Data for AI
L’intelligence artificielle ne peut fonctionner correctement que si elle repose sur des données fiables, structurées, gouvernées et facilement accessibles. Aujourd’hui, près de 80 % des projets IA échouent non pas à cause des modèles… mais à cause de la Data Foundation qui n’est pas prête. Chez Dataraise, nous aidons les entreprises à construire le socle data indispensable à la réussite de leurs projets IA, qu’il s’agisse de machine learning, d’IA générative, de moteurs de recommandation ou d’automatisation intelligente.
La Data Foundation : la condition indispensable pour réussir l’IA
Une IA ne vaut que par la qualité de la donnée qui l’alimente.
Nous aidons nos clients à mettre en place une Data Foundation solide, structurée autour de 5 piliers :
- Collecte fiable des données (batch, temps réel, APIs, évènementiel)
- Nettoyage, normalisation et enrichissement des données
- Data Quality & Data Observability intégrées
- Stockage optimisé pour l’IA (Lakehouse, Feature Store, Data Warehouse)
- Data Governance & sécurité adaptées aux enjeux IA
Cette approche permet de garantir :
- Des données propres et cohérentes,
- Un modèle qui apprend sur une base solide,
- Des performances stables,
- Une meilleure interprétabilité et auditabilité
- une conformité renforcée (RGPD, souveraineté, politique de sécurité).
Pipelines IA-ready : préparer la donnée pour les modèles
La préparation de la donnée représente 70 % du travail dans un projet IA.
Nos équipes Data Engineering conçoivent des pipelines “AI-ready” :
- Ingestion multi-sources automatisée,
- Transformation data-as-code (dbt, SQLMesh, Spark),
- Structuration dans des formats optimisés (Delta, Iceberg, Parquet),
- Création et gestion de features pour le ML,
- Traitement streaming pour des modèles en temps réel,
- Historisation et optimisation des données d’apprentissage.
L’objectif : rendre la donnée exploitable immédiatement par les data scientists, tout en garantissant un run stable et maîtrisé.
IA pour améliorer vos données (IA sécurisée)
Contrairement à beaucoup d’acteurs, Dataraise ne se limite pas à préparer les données pour l’IA : nous utilisons également l’IA pour améliorer les données elles-mêmes, mais toujours dans un cadre 100 % sécurisé.
Chez plusieurs clients, dont un établissement public, nous avons déployé des modèles IA permettant :
- La détection avancée d’anomalies,
- La suggestion automatique de corrections ou de règles de qualité,
- L'enrichissement intelligent de données textuelles,
- La classification automatique d’entités,
- La détection de doublons complexes
- Des contrôles qualité prédictifs.
Le tout sans sortie de donnée, dans un environnement contrôlé et conforme aux exigences de sécurité du client.

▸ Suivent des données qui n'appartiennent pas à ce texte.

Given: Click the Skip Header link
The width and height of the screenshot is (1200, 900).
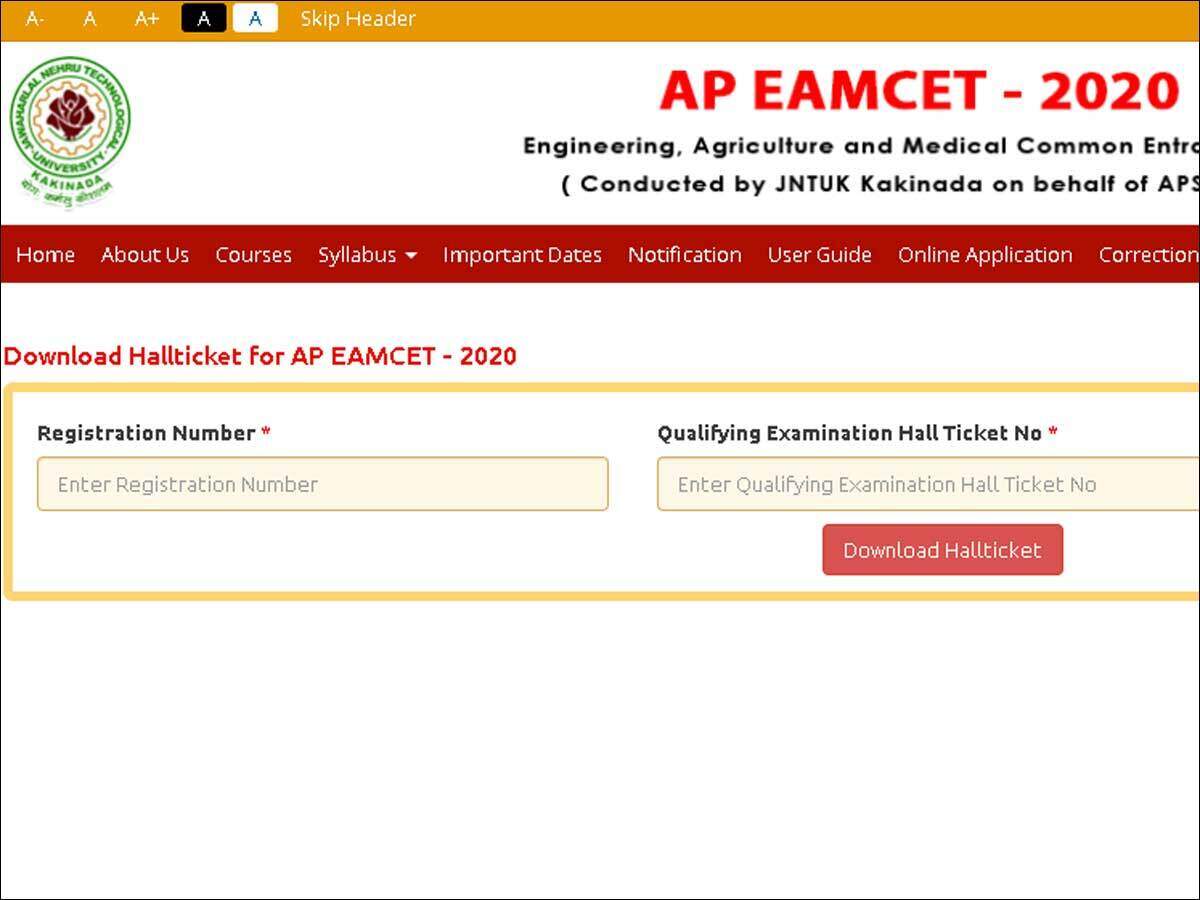Looking at the screenshot, I should (358, 19).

Architectures pour l’IA : Lakehouse, MLOps & Feature Store
Pour soutenir durablement les cas d’usage IA, Dataraise conçoit :
- Des architectures Lakehouse adaptées aux modèles ML et GenAI,
- Des Feature Stores pour centraliser et versionner les données d’apprentissage,
- Des workflows MLOps (automatisation du training, du déploiement, du monitoring)
- Des environnements sécurisés pour la manipulation de données sensibles,
- Des pipelines en production capables d’alimenter des modèles en continu.
Nous intervenons sur Databricks, Snowflake, Azure Fabric, AWS Sagemaker, GCP Vertex AI et des environnements open source.
Un service complet, du socle data jusqu'à l’activation IA
Dataraise accompagne toutes les étapes d’un projet IA :
- Diagnostic de maturité data
- Data Foundation (collecte, qualité gouvernance)
- Pipelines IA-ready
- Architectures pour l’IA
- IA sécurisée pour améliorer la donnée
- MLOps & industrialisation
- Supervision via SQOPS
- Accompagnement en run ou TMA Data.
Notre objectif : permettre à nos clients de déployer une IA utile, fiable, sécurisée et alignée sur les enjeux métiers.